* _Directions_
Rewrite the lines of these entries as a numbered list, with the blank lines dropped. Leave the pictures out of the answer.

— START Entries shown —

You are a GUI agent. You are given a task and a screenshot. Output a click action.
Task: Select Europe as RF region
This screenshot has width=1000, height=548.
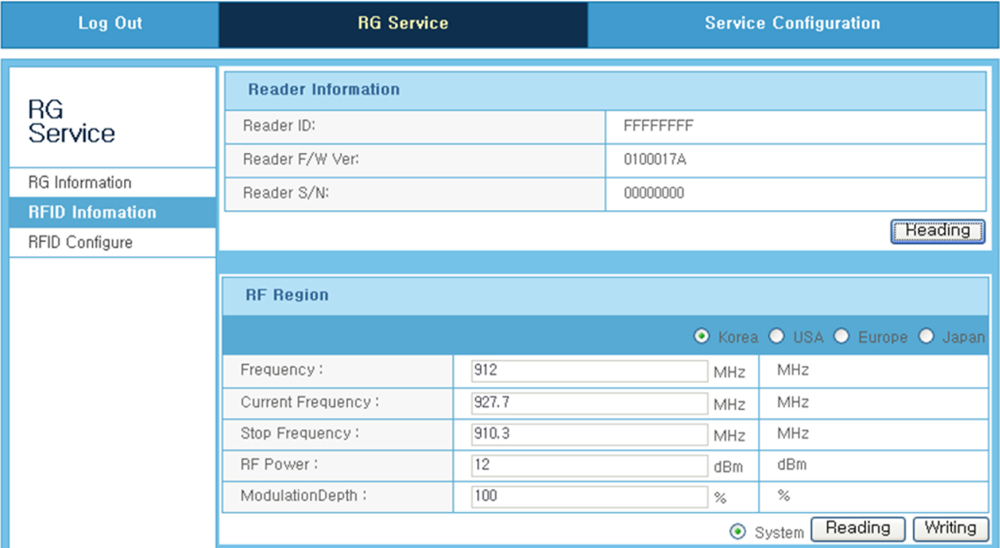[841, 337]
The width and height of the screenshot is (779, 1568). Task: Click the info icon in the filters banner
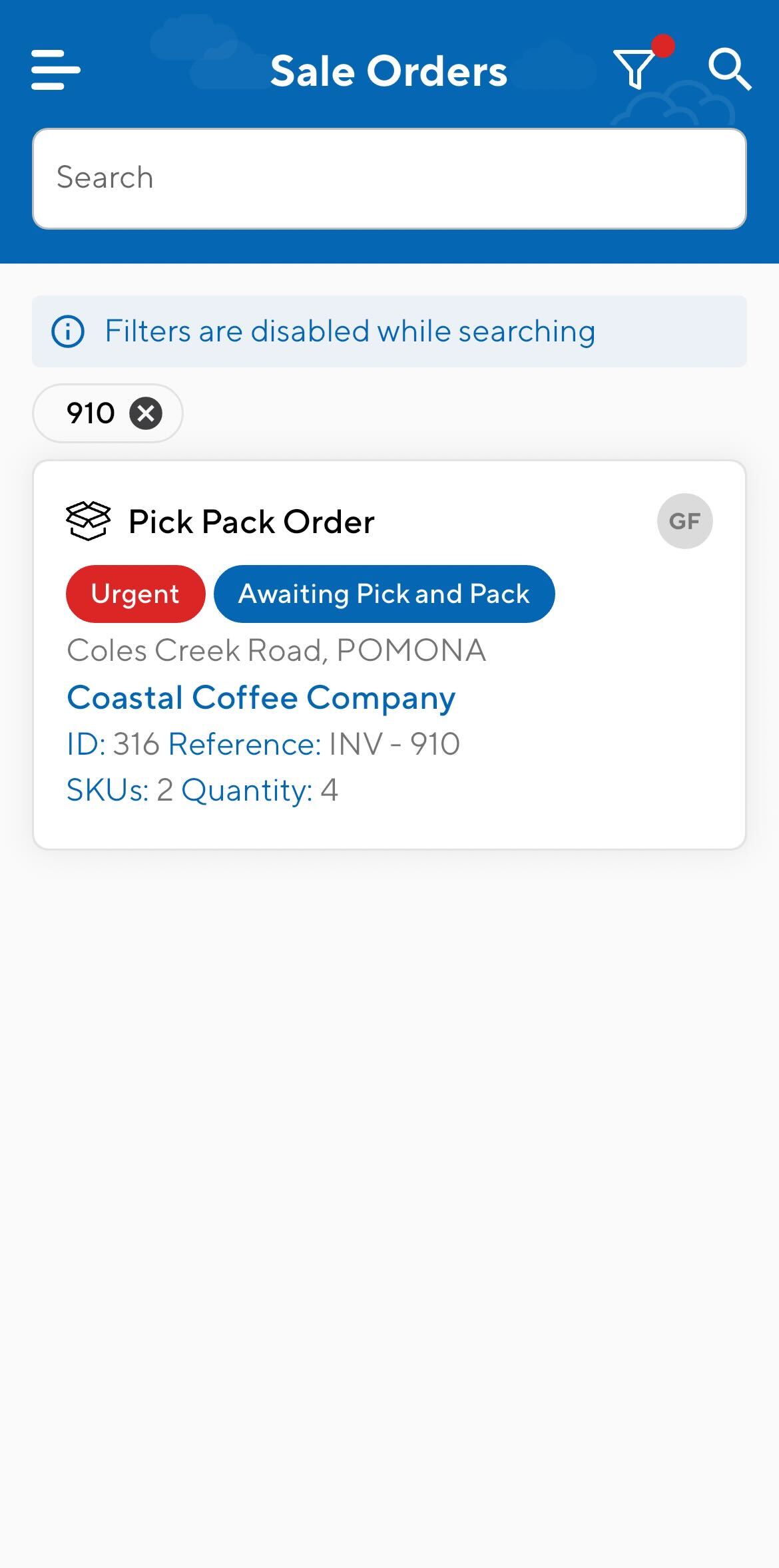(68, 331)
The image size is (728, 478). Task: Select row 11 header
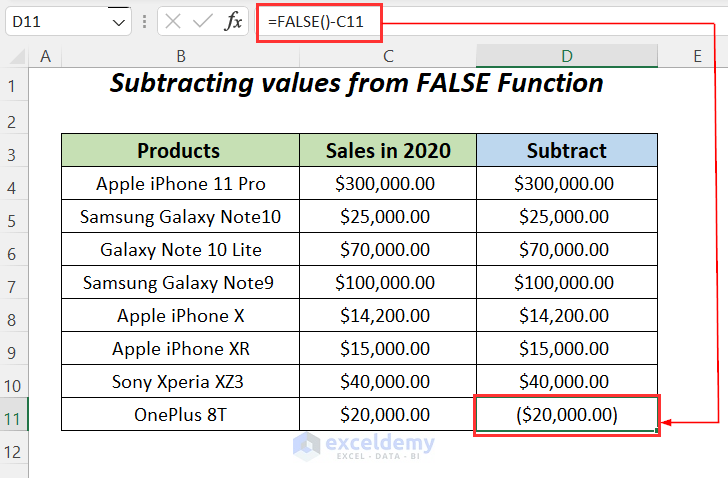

— END Entries shown —

* _Exercise solution_
1. You are a GUI agent. You are given a task and a screenshot. Output a click action.
2. Task: Select Europe as RF region
3. This screenshot has width=1000, height=548.
4. [841, 337]
5. The width and height of the screenshot is (779, 1568). Task: Click the info icon in the filters banner
6. (68, 331)
7. The image size is (728, 478). Task: Select row 11 header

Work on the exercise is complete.